## [Extrait]
──────────────────────────────

La CRE décide donc d'inclure le poste abattements, pénalités et indemnités liés aux réserves d'équilibrage à 100 % au CRCP pour les années 2023 et 2024.

3.3. Régulation incitative relative aux services système tension
3.3.1. Rappel du dispositif en vigueur

Le coût de réglage de la tension correspond à la rémunération, par RTE, des installations raccordées au réseau public de transport qui contribuent à ce réglage tel que défini dans les règles services système tension. Dans le cadre des services système tension, RTE dispose de deux moyens principaux pour effectuer le réglage de la tension :

- la sollicitation des groupes de production démarrés les mieux placés par rapport aux contraintes ;
- le fonctionnement de certains groupes en compensation synchrone. Dans ce mode de fonctionnement, l'installation consomme de l'énergie pour fournir le réglage de la tension.

Dans la délibération TURPE 6 HTB, le poste des achats liés aux services système tension est incité à 100 %, comme la majorité des charges d'exploitation.

3.3.2. Coûts de réglage de la tension

La hausse des prix de gros de l'électricité affecte directement le coût de la rémunération de la compensation synchrone telle que définie dans le paragraphe 5.2 des règles services système tension. En particulier, cette rémunération comprend une part qui couvre le remboursement par RTE de l'énergie consommée par les groupes fonctionnant en compensation synchrone.

──────────────────────────────

## [Données]
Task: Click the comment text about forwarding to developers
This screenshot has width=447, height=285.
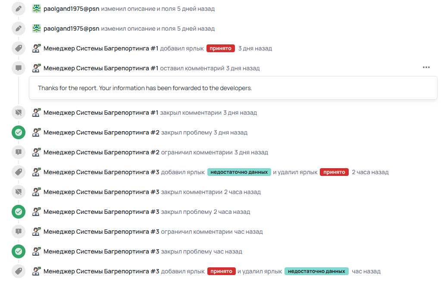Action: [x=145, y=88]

──────────────────────────────

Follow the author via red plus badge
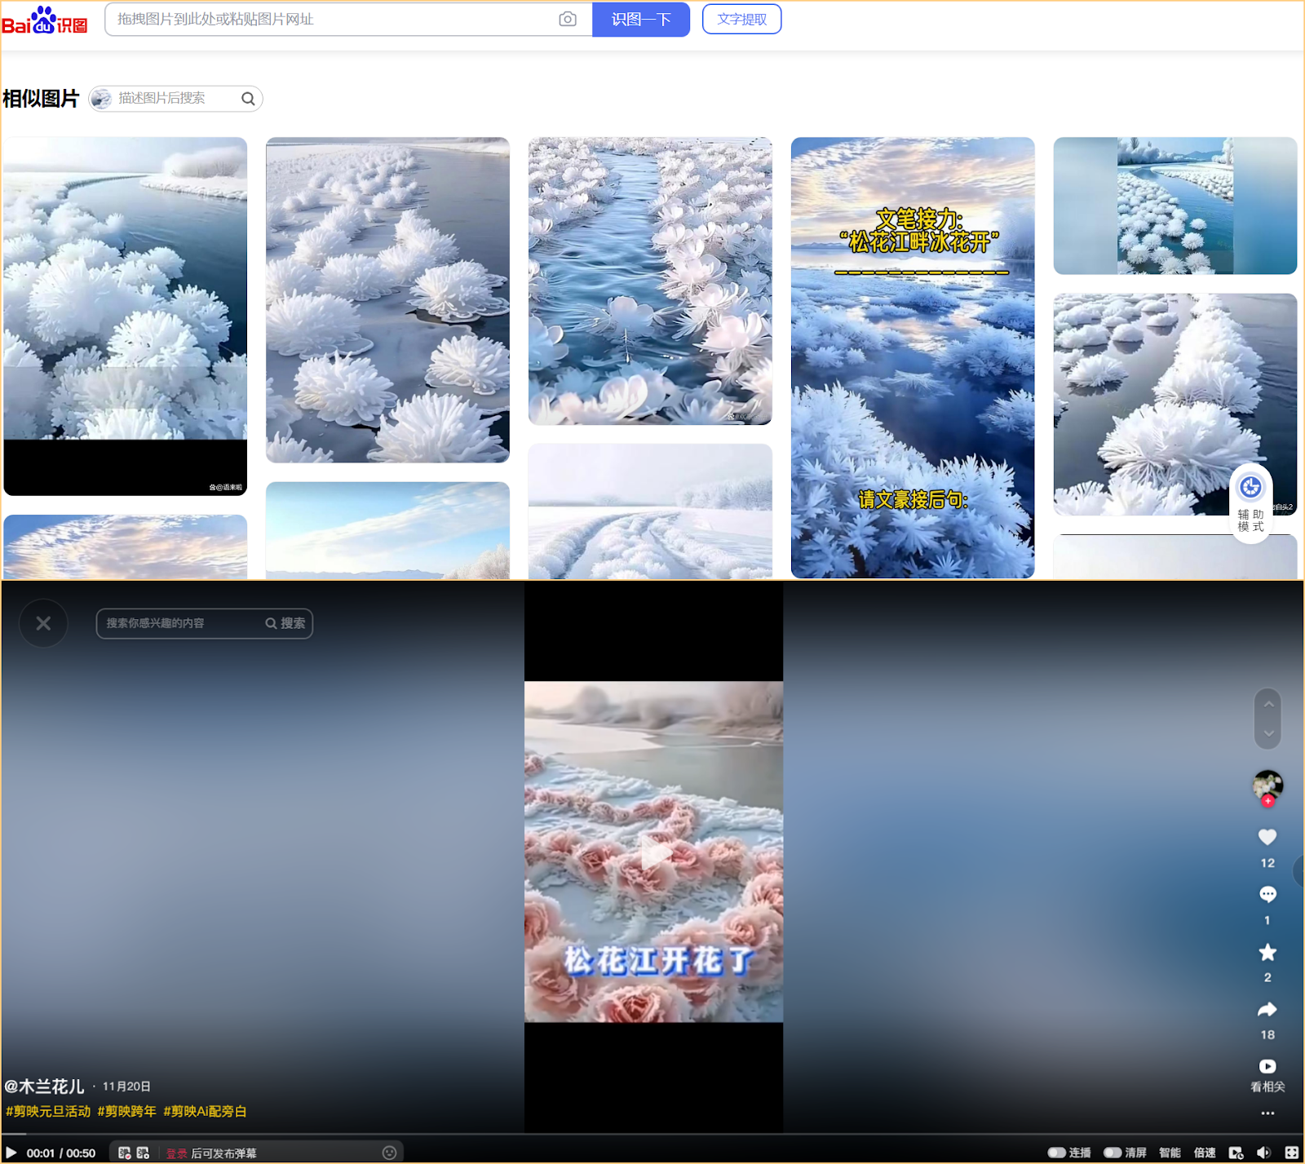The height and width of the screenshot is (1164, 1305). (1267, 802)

──────────────────────────────

## [Exercices]
a – Dans les enregistrements, reprenez les lignes allant de celle qui contient "Task: Click the" jusqu'à celle qui contient "Action: [x=145, y=88]" en remplaçant "developers" par "moderators", sans rien modifier d'autre. N'incluez pas les images dans votre réponse.
b – Poursuivez le texte sur la régulation des services système tension à partir de l'endroit où il s'arrête.

## [Corrigé]
a –
Task: Click the comment text about forwarding to moderators
This screenshot has width=447, height=285.
Action: [x=145, y=88]

b –
Pour une année N, la part variable de la compensation synchrone est ainsi calculée proportionnellement aux prix des produits calendaires de l'année N français publiés par EEX au mois de novembre N-1. Ainsi, pour 2022, les écarts de coûts liés à ce poste demeurent limités, car liés aux prix publiés au mois de novembre 2021. En revanche, pour les années 2023 et 2024, les coûts relatifs à la rémunération de la part variable de la compensation synchrone pourraient s'établir entre 20 M€ et 60 M€, à mettre en regard de la trajectoire d'environ 4 M€/an prévue pour ce poste dans la délibération TURPE 6 HTB. Cette évolution serait uniquement liée aux prix de gros de l'électricité, sur lesquels RTE n'a pas de maîtrise.
Dans ce contexte, la CRE a ainsi proposé d'inclure au CRCP l'écart entre le réalisé et la trajectoire remise à jour de l'inflation sur la part variable de la rémunération de la compensation synchrone pour les années 2023 et 2024. La trajectoire définie dans TURPE 6 HTB (avec la trajectoire d'inflation retenue dans cette même délibération) se décompose de la manière suivante :

Tableau 3. - Trajectoire relative au réglage de la tension pour la période du TURPE 6 HTB (M€courants)

| En M€ courants |2021|2022|2023|2024| |-----------------------------------------------|----|----|----|----| | Réglage de la tension |107 |107 |109 |111 | |dont part variable de la compensation synchrone|3,96|3,96|3,96|3,96|

Toutefois, il est important que RTE reste incité à limiter les coûts de l'énergie valorisée au titre de la compensation synchrone. Dans sa consultation publique, la CRE a donc proposé d'introduire une régulation incitative portant sur les volumes d'énergie valorisée au titre de la compensation synchrone.
Les répondants sont majoritairement favorables à la proposition de la CRE.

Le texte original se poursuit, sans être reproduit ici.